What to produce » Copy exactly the lines of the material below that fall between the line with "The image size" and the line with "The height and width of the screenshot is (569, 785).", both of those lines included; pictures stay out.

Dataset content »

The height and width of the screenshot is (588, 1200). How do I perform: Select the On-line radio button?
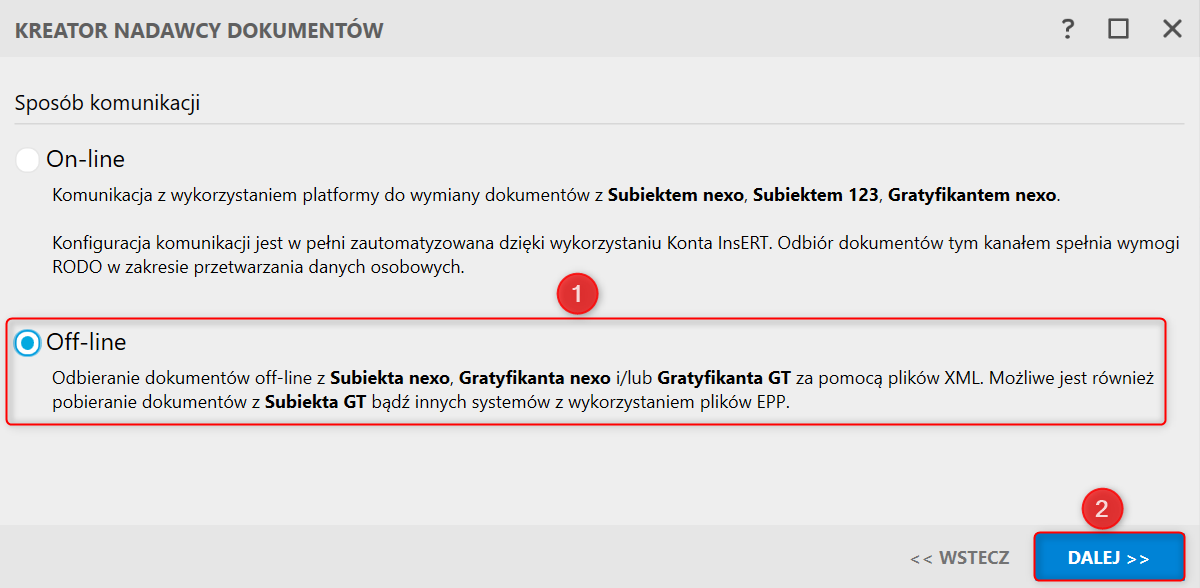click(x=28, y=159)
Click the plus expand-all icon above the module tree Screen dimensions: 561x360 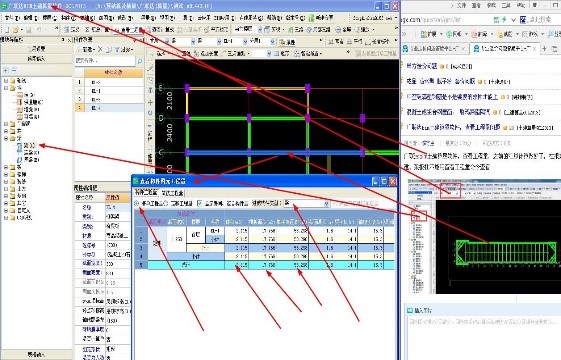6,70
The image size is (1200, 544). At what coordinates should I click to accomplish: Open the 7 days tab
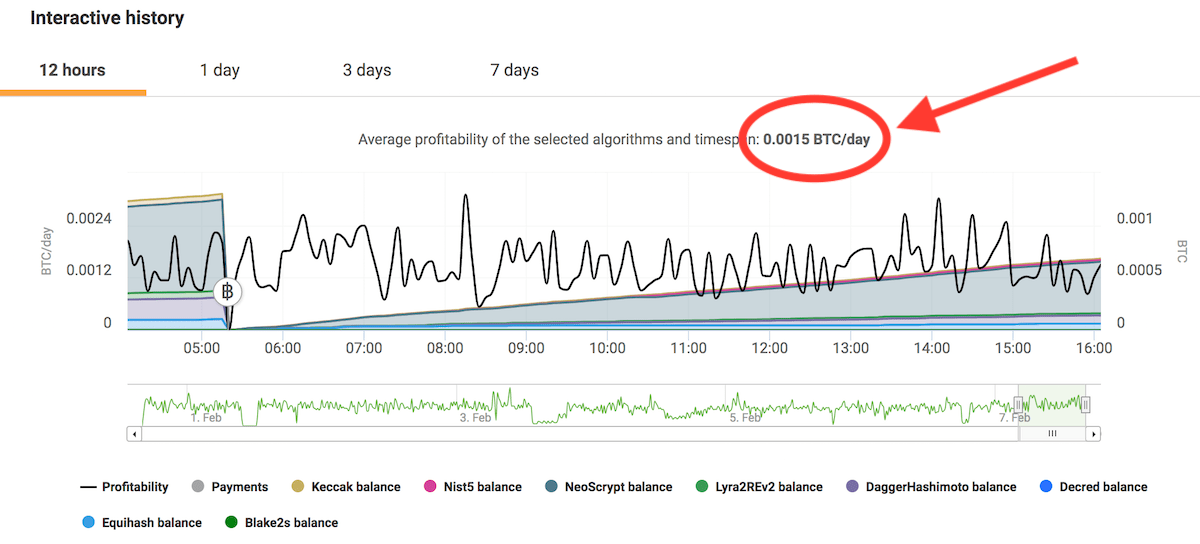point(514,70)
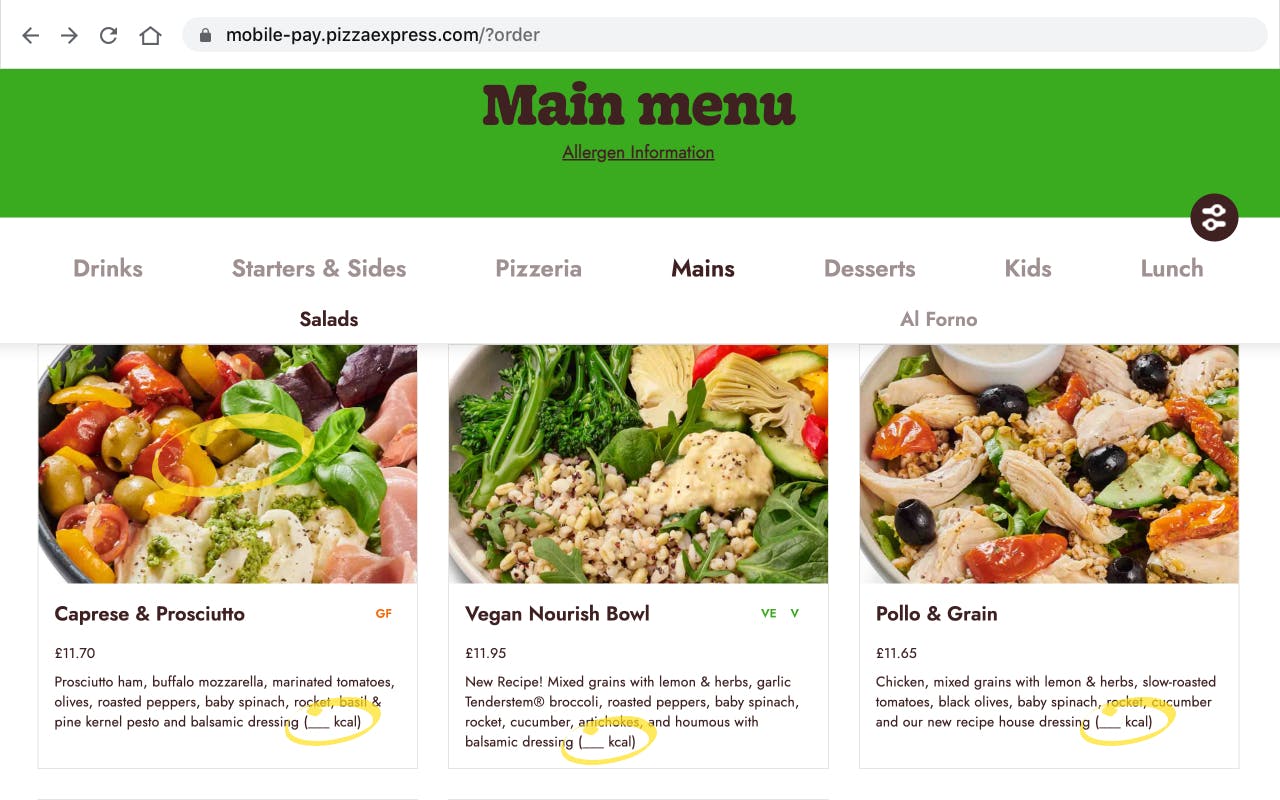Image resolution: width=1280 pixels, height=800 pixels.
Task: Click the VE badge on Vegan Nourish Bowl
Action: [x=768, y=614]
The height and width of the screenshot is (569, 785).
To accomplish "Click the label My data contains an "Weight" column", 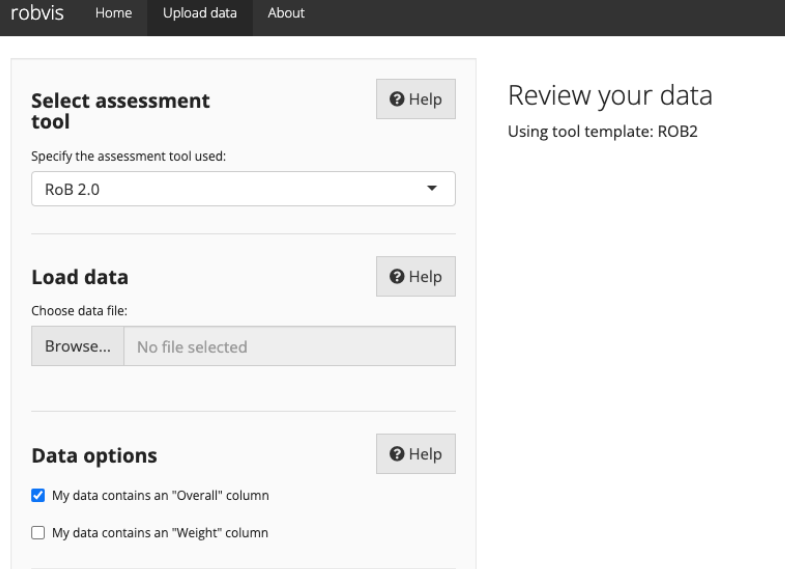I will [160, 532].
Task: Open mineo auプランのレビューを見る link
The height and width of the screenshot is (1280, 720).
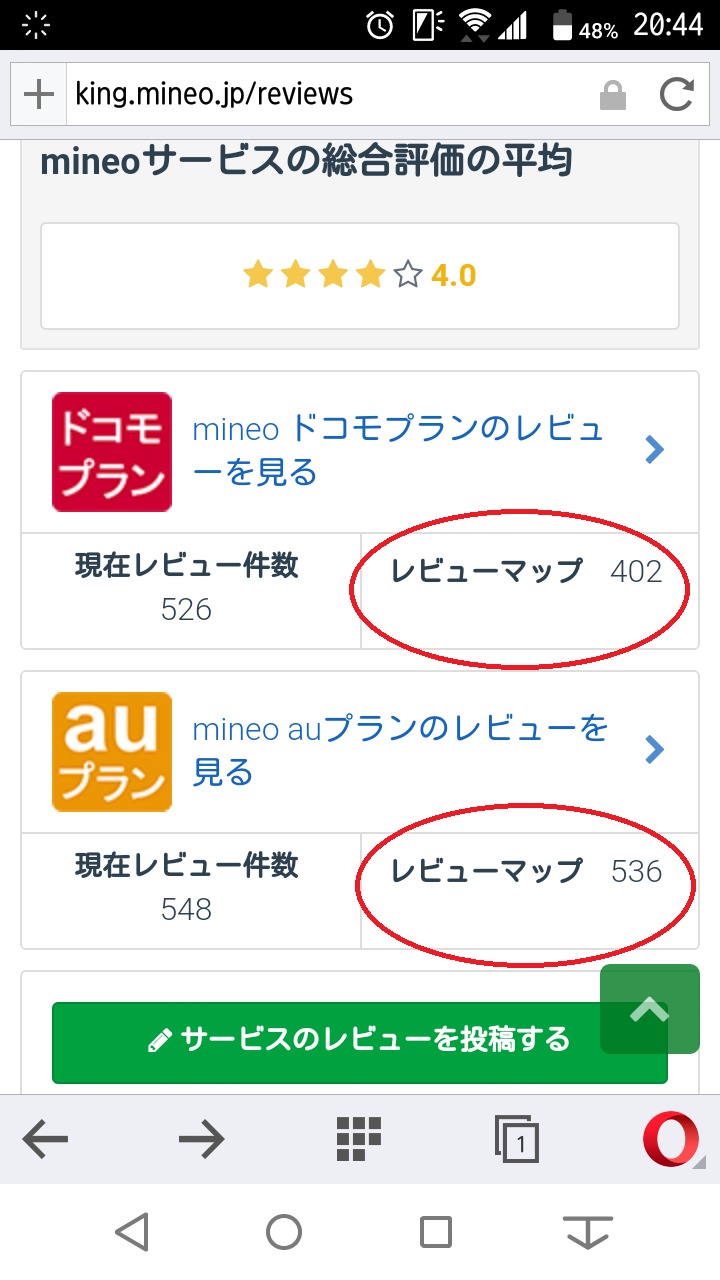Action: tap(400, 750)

...

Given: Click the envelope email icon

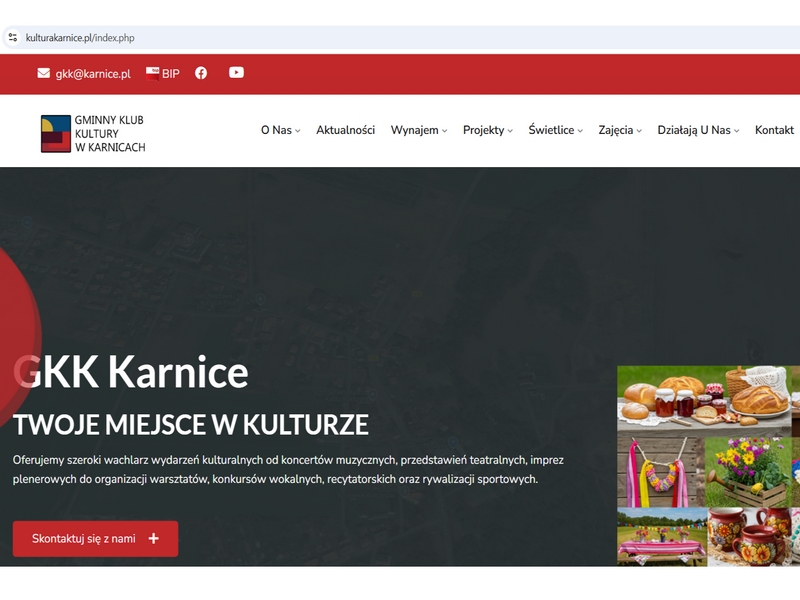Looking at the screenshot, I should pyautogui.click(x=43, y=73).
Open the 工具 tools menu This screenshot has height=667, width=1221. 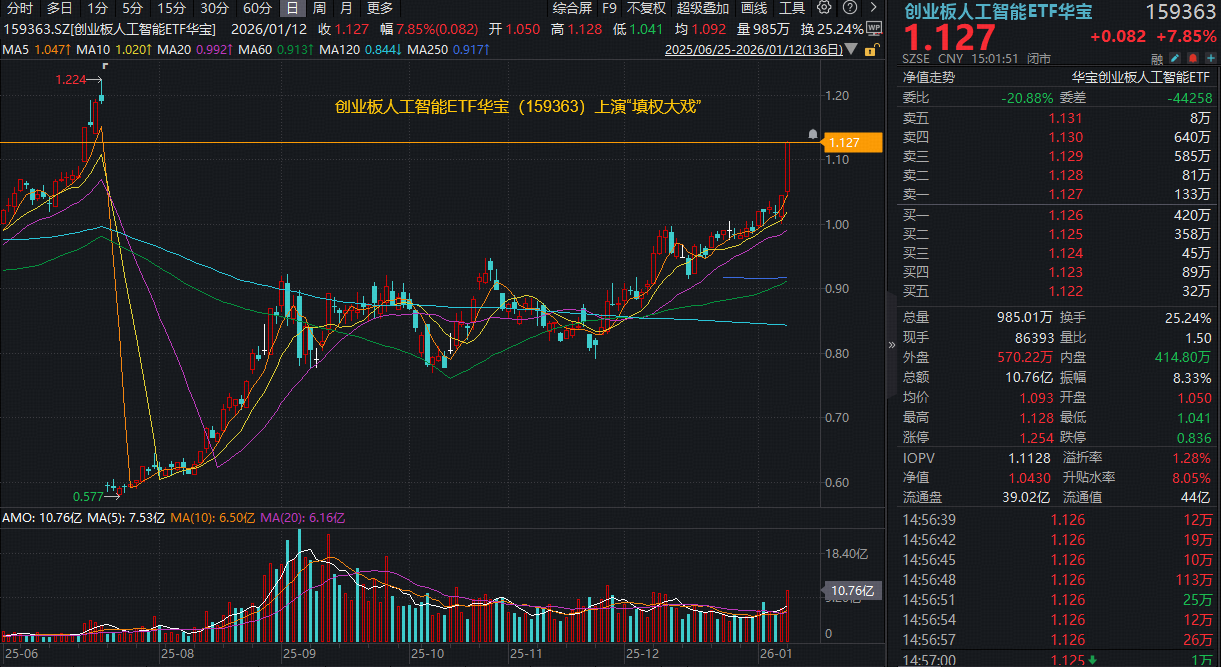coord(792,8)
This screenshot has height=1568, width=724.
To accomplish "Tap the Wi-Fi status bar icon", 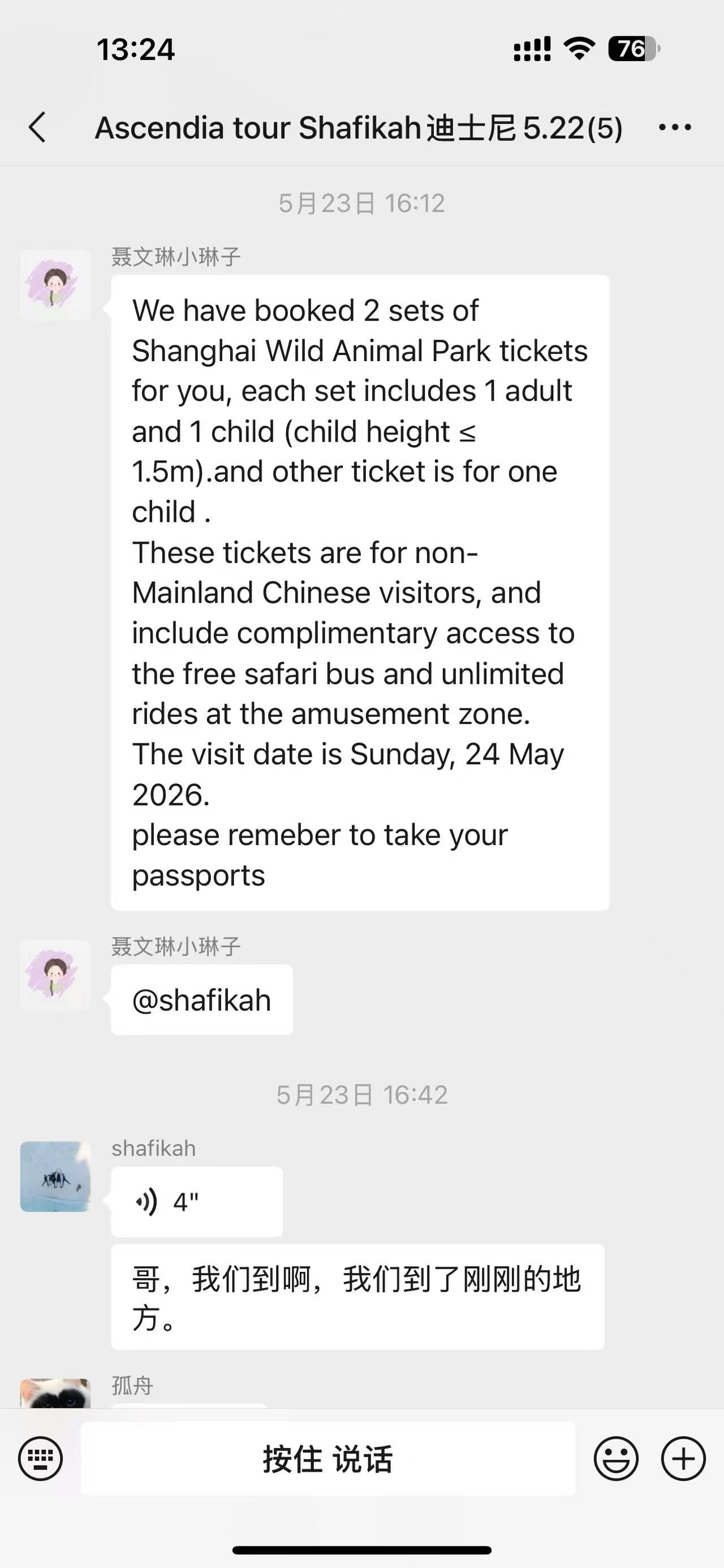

---

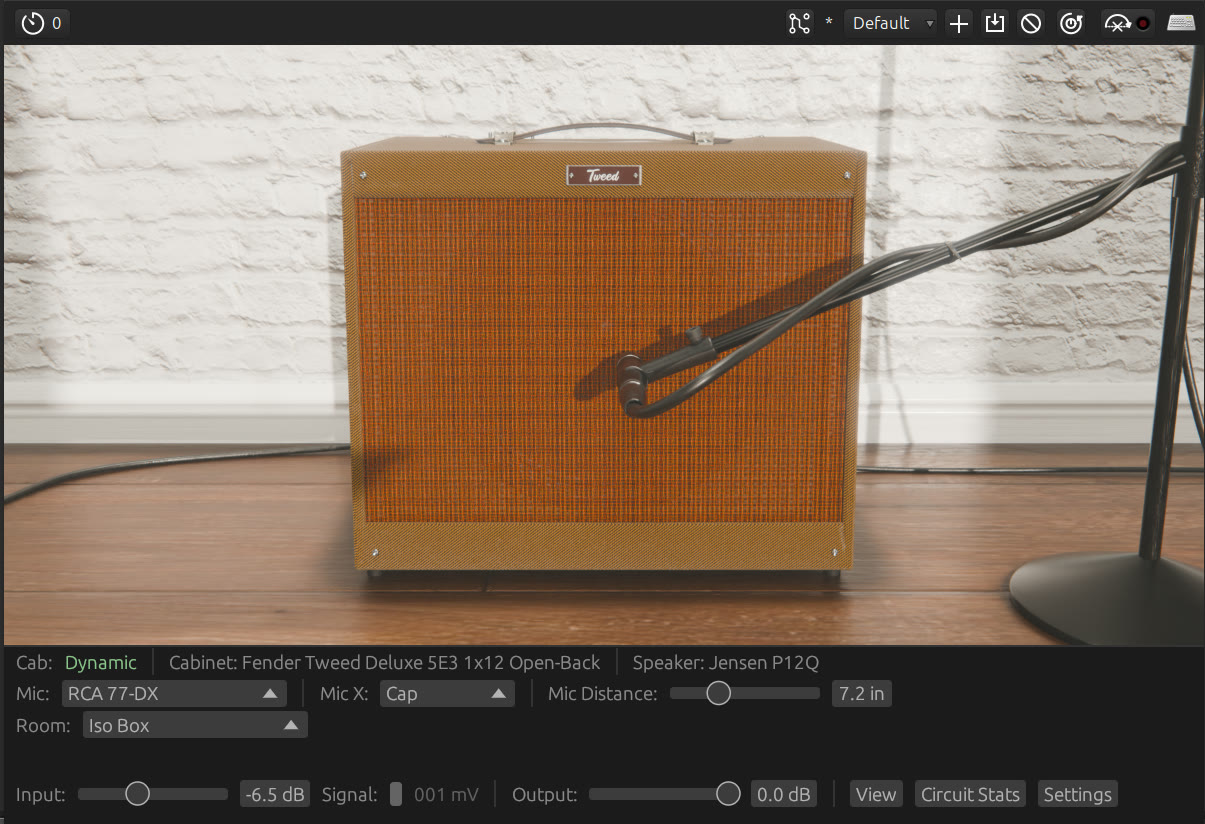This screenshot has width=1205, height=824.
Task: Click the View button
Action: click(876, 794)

Task answer »
The image size is (1200, 544). At what coordinates should I click to accomplish: Open the 7 days tab
point(514,70)
Image resolution: width=1280 pixels, height=800 pixels.
Task: Click the VE badge on Vegan Nourish Bowl
Action: [x=768, y=614]
The height and width of the screenshot is (569, 785).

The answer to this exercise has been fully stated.